Cloud Service

Cloud Service

 

Hi friends, 

You can see Cloud services are infrastructure, platforms, or software that are hosted by third-party providers and made available to users through the internet. Simply put, cloud computing is the delivery of computing services—including servers, storage, databases, networking, software, analytics, and intelligence—over the Internet (“the cloud”) to offer faster innovation, flexible resources, and economies of scale. You typically pay only for cloud services you use, helping lower your operating costs, run your infrastructure more efficiently and scale as your business needs change. 

➧ Cloud services facilitate the flow of user data from front-end clients (e.g. users’ servers, tablets, desktops, laptops—anything on the users’ ends), through the internet, to the provider’s systems, and back. Users can access cloud services with nothing more than a computer, operating system, and internet connectivity or virtual private network (VPN).

🔼 What Is Cloud Computing? 🔼

➧ Cloud computing is the delivery of different services through the Internet. These resources include tools and applications like data storage, servers, databases, networking, and software. Rather than keeping files on a proprietary hard drive or local storage device, cloud-based storage makes it possible to save them to a remote database. As long as an electronic device has access to the web, it has access to the data and the software programs to run it. 

➧ Cloud platforms are a type of PaaS. And if the infrastructural components holding up the PaaS are highly scalable and sharable, it might be considered a cloud. The best examples of PaaS clouds include public clouds and managed private clouds.

🔼 What is a cloud service? 🔼

➧ The term "cloud services" refers to a wide range of services delivered on demand to companies and customers over the internet. These services are designed to provide easy, affordable access to applications and resources, without the need for internal infrastructure or hardware. 

➧ From checking email to collaborating on documents, most employees use cloud services throughout the workday, whether they’re aware of it or not. Cloud computing is a popular option for people and businesses for a number of reasons including cost savings, increased productivity, speed and efficiency, performance, and security. 

🔼 Cloud service types 🔼

1. Infrastructure-as-a-Service (IaaS) provides users with computer, networking, and storage resources.

2. Platforms-as-a-Service (PaaS) provides users with a platform on which applications can run, as well as all the IT infrastructure required for it to run.

3. Software-as-a-Service (SaaS) provides users with—essentially—a cloud application, the platform on which it runs, and the platform’s underlying infrastructure.

4. Function-as-a-Service (FaaS), an event-driven execution model, lets developers build, run, and manage app packages as functions without maintaining the infrastructure.

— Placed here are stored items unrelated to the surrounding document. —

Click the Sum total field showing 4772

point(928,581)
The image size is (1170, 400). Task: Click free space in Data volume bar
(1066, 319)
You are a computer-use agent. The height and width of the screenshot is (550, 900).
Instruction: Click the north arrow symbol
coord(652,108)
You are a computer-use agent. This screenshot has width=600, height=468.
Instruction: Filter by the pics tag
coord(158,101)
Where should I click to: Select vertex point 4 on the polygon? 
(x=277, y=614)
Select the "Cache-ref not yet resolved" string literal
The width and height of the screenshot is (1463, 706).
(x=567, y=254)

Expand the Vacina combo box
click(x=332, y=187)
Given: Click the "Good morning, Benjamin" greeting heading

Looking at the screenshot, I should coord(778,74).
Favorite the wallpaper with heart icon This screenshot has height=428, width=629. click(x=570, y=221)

🔼 What are the benefits of cloud services? 🔼

The ability to scale

➧ Because the cloud service provider supplies all necessary infrastructure and software, there's no need for a company to invest in its own resources or allocate extra IT staff to manage the service. This, in turn, makes it easy for the business to scale the solution as user needs change—whether that means increasing the number of licenses to accommodate a growing workforce or expanding and enhancing the applications themselves.

Lowered costs

➧ Many cloud services are provided on a monthly or annual subscription basis, eliminating the need to pay for on-premises software licenses. This allows organizations to access software, storage and other services without having to invest in the underlying infrastructure or handle maintenance and upgrades.

Increased flexibility

➧ With cloud services, companies can procure services on an on-demand, as-needed basis. If and when there’s no longer a need for a particular application or platform, the business can simply cancel the subscription or shut down the service.

🔼 What is cloud-based technology? 🔼

➧ The first sense of cloud services covers a wide range of resources that a service provider delivers to customers via the internet, which, in this context, has broadly become known as the cloud. Characteristics of cloud services include self-provisioning and elasticity; that is, customers can provision services on an on-demand basis and shut them down when no longer necessary. 

➧ In addition, customers typically subscribe to cloud services, under a monthly billing arrangement, for example, rather than pay for software licenses and supporting server and network infrastructure upfront. In many transactions, this approach makes a cloud-based technology an operational expense, rather than a capital expense. From a management standpoint, cloud-based technology lets organizations access software, storage, compute and other IT infrastructure elements without the burden of maintaining and upgrading them.

Cloud services vs. web services

➧ Cloud services are sometimes deemed synonymous with web services. The two fields, although related, are not identical. A web service provides a way for applications or computers to communicate with each over the World Wide Web. 

➧ So, web services are generally associated with machine-to-machine communications, while cloud services are generally associated with scenarios in which individuals or corporate customers consume the service -- users accessing office productivity tools via a SaaS-based application, for example. Some web services, however, may be closely intertwined with cloud services and their delivery to individuals and organizations. Cloud services, for instance, often use RESTful web services, which are based on  representational state transfer (REST) technology. REST is viewed as providing open and well-defined interfaces for application and infrastructure services.